I think the interactions of multiline strings with escapes are pretty weird currently.

When processing a Multi-line String, implementations MUST dedent the string after resolving all whitespace escapes, but before resolving other backslash escapes.

\" should also be interpretered before dedenting (I assume \""" doesn't close the string) since otherwise it wouldn't be possible to find the correct enclosing """ and deduce the prefix to dedent; if you resolve any escapes, you want to interpret \\ as well. However, resolving them cannot just be done in two separate phases, or \\t will be transformed as \\t -> \t -> <tab>. I think instead it should be noted that, to find the whitespace prefix, at least \" and \\ should be analyzed, and then escapes are resolved from the raw form (i.e. during dedenting the escapes are lexically analyzed but not resolved/saved). It would be nice to add a test with \""" inside a multiline string (I can't find one).

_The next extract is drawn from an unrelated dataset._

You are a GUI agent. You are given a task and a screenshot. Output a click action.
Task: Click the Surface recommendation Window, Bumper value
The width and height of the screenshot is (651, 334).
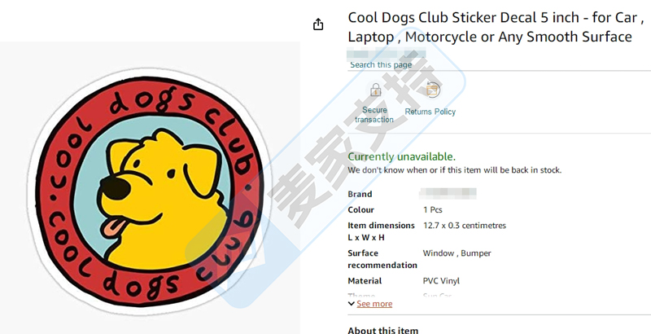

while the following example is allowed

  """
  foo \
bar
  baz
  \   """

IMO having non-literal whitespace in the prefix-defining line also feels pretty weird. Dedented strings are mostly for readability in the source code, transforming the indentation goes against that. Swift's multiline strings are quite similar, and I think can be an inspiration for kdl's strings. Particularly, the final line (or any ws prefix) there can consist of literal whitespace only, the newline escape is not allowed as the last \n, lines must either be completely empty or include the prefix.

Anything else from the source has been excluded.